ViT Vision Transformer进行猫狗分类网站首页 技术交流

ViT Vision Transformer进行猫狗分类

ZhangTuTu丶 2023-05-13 16:00:02

简介ViT Vision Transformer进行猫狗分类

文章目录

VISION TRANSFORMER简称ViT，是2020年提出的一种先进的视觉注意力模型，利用transformer及自注意力机制，通过一个标准图像分类数据集ImageNet，基本和SOTA的卷积神经网络相媲美。

我们这里利用简单的ViT进行猫狗数据集的分类，具体数据集可参考这个链接
猫狗数据集

依赖

from functools import partial
from collections import OrderedDict

import torch
import torch.nn as nn
import torchvision
from torchvision import datasets,transforms,models

import os
import matplotlib.pyplot as plt
import time

from torch.autograd import Variable # torch 中 Variable 模块

%matplotlib inline

准备数据集合

data_dir = "dogs-vs-cats"

data_tansform = { x:transforms.Compose([transforms.Resize([224,224]),   # 固定图像大小
                                       transforms.ToTensor(),
                                       transforms.Normalize(mean=[.5,.5,.5],std=[.5,.5,.5])])
                                       for x in ["train","valid"]}
image_datasets = {x:datasets.ImageFolder(root=os.path.join(data_dir,x),
                                        transform = data_tansform[x])
                                         for x in ["train","valid"]}
dataloader = {x:torch.utils.data.DataLoader(dataset=image_datasets[x],
                                           batch_size=16,
                                           shuffle=True)
              for x in ["train","valid"]}

检查一下数据情况

# 获取一个批次，并进行数据预览和分析
x_example,y_example = next(iter(dataloader["train"]))
example_clasees = image_datasets["train"].classes

index_classes = image_datasets["train"].class_to_idx

img = torchvision.utils.make_grid(x_example)
img = img.numpy().transpose([1,2,0])
print([example_clasees[i] for i in y_example])
plt.imshow(img)
plt.show()

在这里插入图片描述

残差结构

在深度学习中，一种被广泛使用的技术是随机深度（Stochastic Depth），它可以在训练过程中随机丢弃网络中的一部分层，从而增强模型的鲁棒性。在Vision Transformer（ViT）中，随机深度被应用在了残差连接中，即在残差块的主路径中随机丢弃一些通道，以增加网络深度时的稳定性。
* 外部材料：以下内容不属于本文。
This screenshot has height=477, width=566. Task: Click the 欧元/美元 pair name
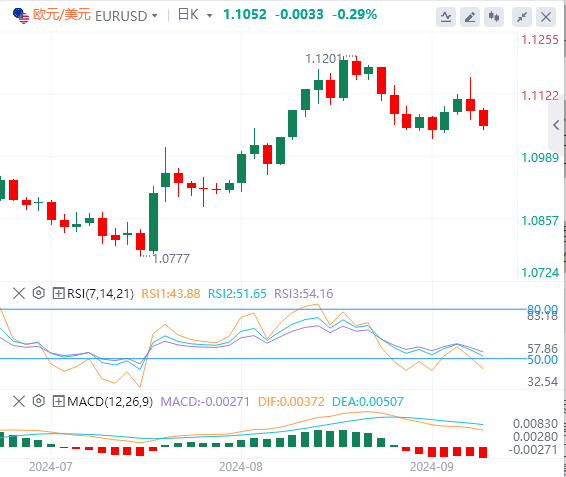pyautogui.click(x=62, y=15)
drop_path的函数，它用于在训练过程中应用随机深度。该函数需要传入的参数包括输入张量x、丢失路径的比例drop_prob和当前是否处于训练模式training，函数的返回值为一个经过随机深度处理后的输出张量output。

首先，函数会判断drop_prob是否为0或者当前不处于训练模式，如果是的话，直接返回输入张量x，不做任何处理。

如果不满足上述条件，则根据drop_prob计算出保留每个元素的概 keep_prob，即1-drop_prob。接下来，函数会获取输入张量的形状信息，并且生成一个相同形状的随机张量。其中，随机张量的每个元素取值为keep_prob和一个随机值之间的最大值。这里的操作有些类似于dropout，在训练时，我们会把神经元的输出乘以一个二元随机变量，从而随机地丢弃一些神经元，来增加模型的泛化能力和鲁棒性。

最后，函数使用生成的随机张量对输入张量进行二元操作，并且除以keep_prob，得到最终的输出。这里的随机维度上的值更有可能为0，因此输出张量的期望值保持一致，起到适应网络深度的剪枝效果。

DropPath的神经网络模块，用于实现随机深度（Stochastic Depth）中的路径丢弃。这个模块用于被主路径的残差块调用，通过随机丢弃一些神经元，减少了网络中的一些层，从而增强了模型的实用性和泛化性能。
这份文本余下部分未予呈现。